Referring to fig. 1, in some embodiments, one end of the furnace body 100 is provided with an opening provided with a hydraulic sealing door. Be provided with the opening in the one end of furnace body 100, set up the hydraulic pressure sealing door at the opening part, the hydraulic pressure sealing door seals furnace body 100, and the setting through the hydraulic pressure sealing door can be controlled opening and closing of cavity 110, provides sealed space for glass's homogeneity, improves the homogeneity effect.

The embodiments of the present invention have been described in detail with reference to the accompanying drawings, but the present invention is not limited to the above embodiments, and various changes can be made within the knowledge of those skilled in the art without departing from the gist of the present invention.

Claims

1. A glass homogenizing furnace, comprising:

2. The glass homogenizing furnace according to claim 1, wherein the air deflector is provided with a threaded hole, the locking portion is provided as a screw matched with the threaded hole, and the screw penetrates through the through groove and is in threaded connection with the threaded hole so as to lock the air deflector on the bracket.

3. The glass homogenizing furnace according to claim 1, further comprising a conveying component for conveying glass, wherein the conveying component is arranged below the furnace body, the conveying component comprises a conveying belt, a fixing frame arranged on the conveying belt, and a driving component for driving the conveying belt to move, and a glass placing frame for placing glass is arranged on the fixing frame.

4. The glass homogenizing furnace according to claim 3, wherein the glass placing frame comprises a vertical rod arranged in the middle of the fixing frame, a supporting rod detachably mounted on the vertical rod, and an abutting part arranged at one end of the fixing frame, the abutting part is provided with a cavity for placing glass, and the supporting rod is mounted on the vertical rod through threaded connection.

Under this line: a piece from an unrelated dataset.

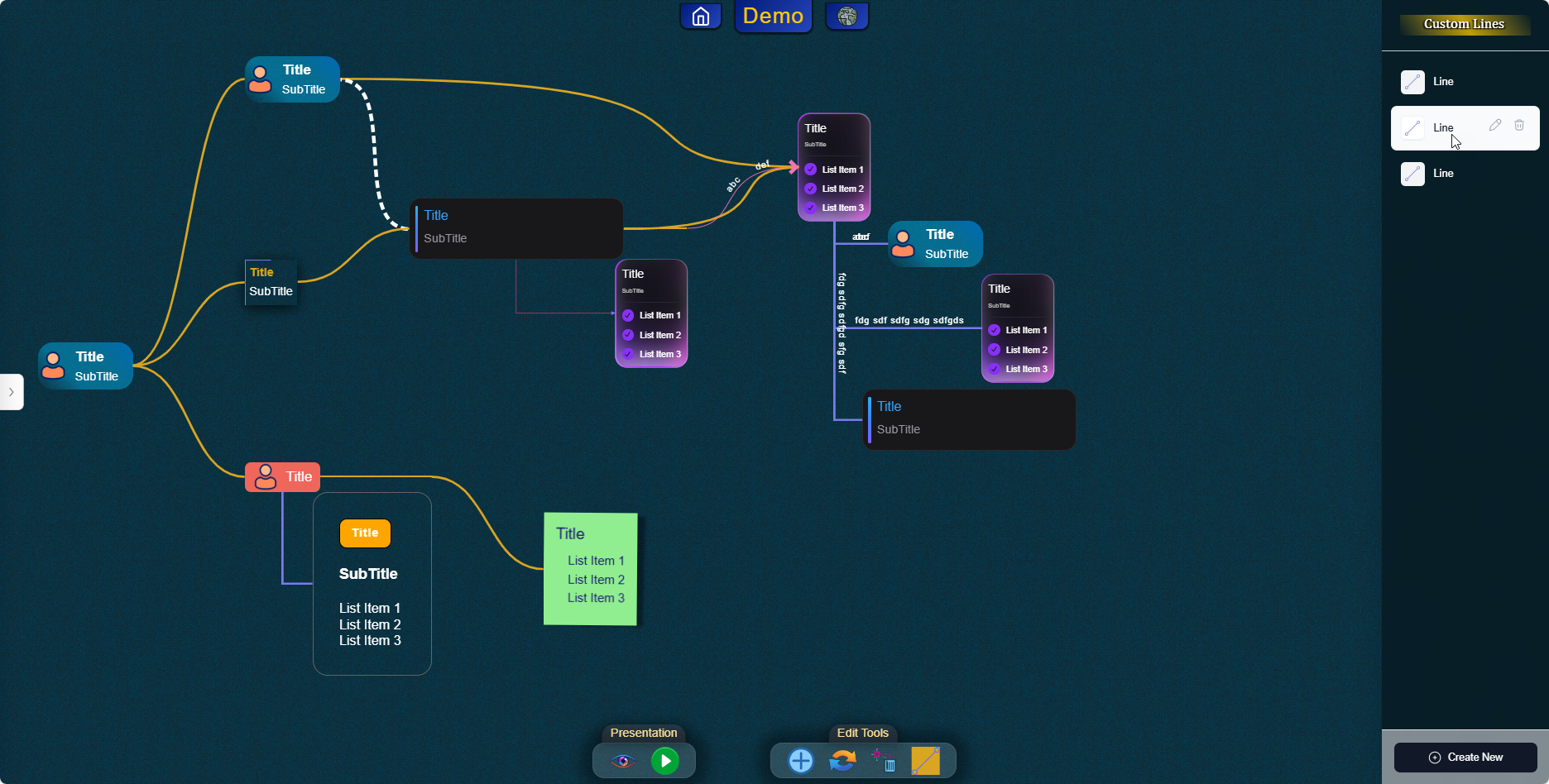The image size is (1549, 784).
Task: Click the trash icon on highlighted Line
Action: tap(1519, 126)
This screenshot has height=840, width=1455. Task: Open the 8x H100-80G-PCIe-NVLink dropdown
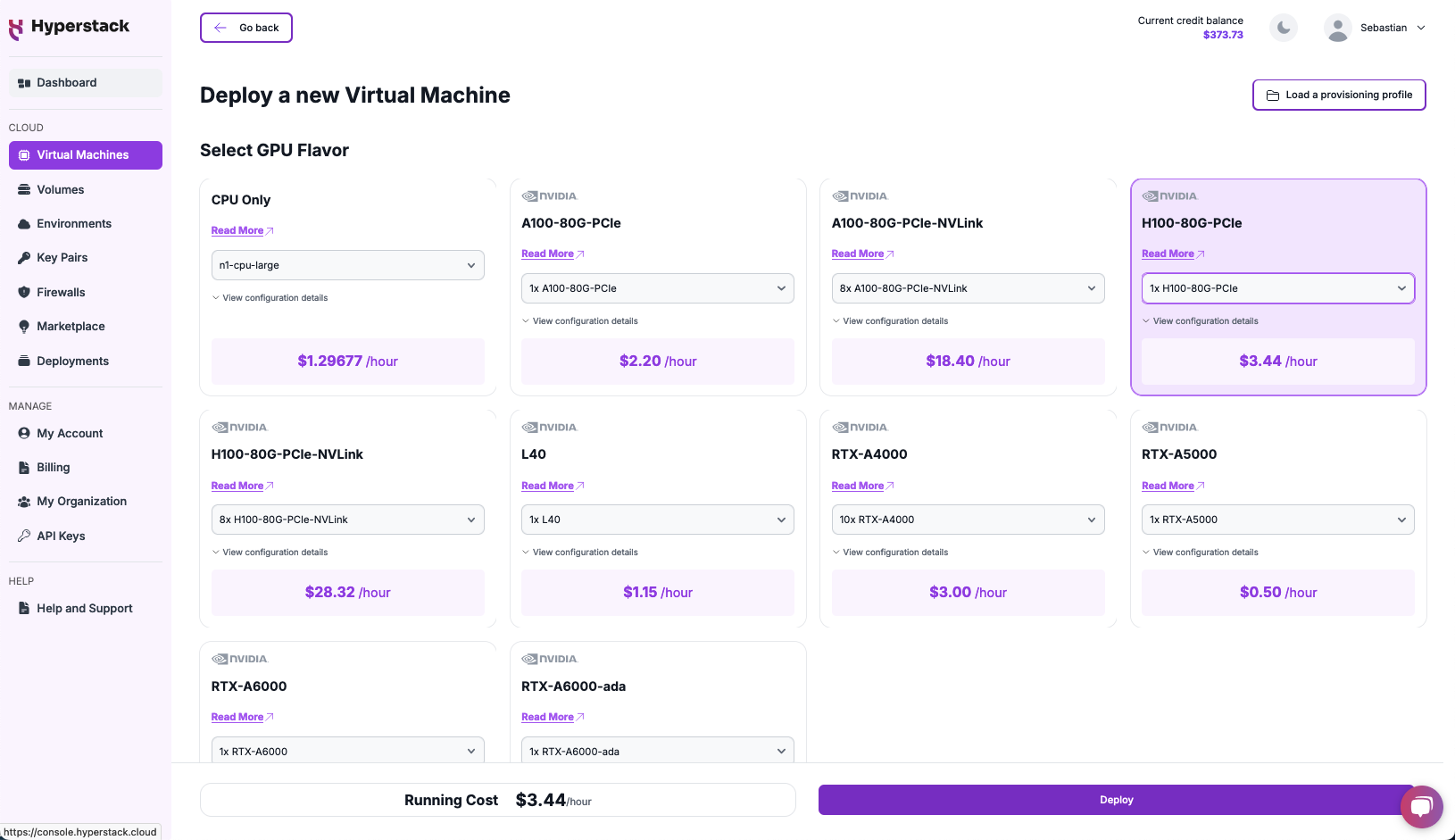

5. A glass homogenizing furnace according to claim 4, wherein the ends of the support rods are provided with non-slip pads.

6. The glass homogenizing furnace according to claim 1, wherein a plurality of the air guide assemblies are arranged, and the plurality of the air guide assemblies are arranged on two sides of the chamber in parallel.

7. The glass homogenizing furnace according to claim 1, wherein an opening is provided at one end of the furnace body, and the opening is provided with a hydraulic sealing door.

8. A glass homogenizing furnace according to claim 1, wherein the rotating member is configured as a drive motor.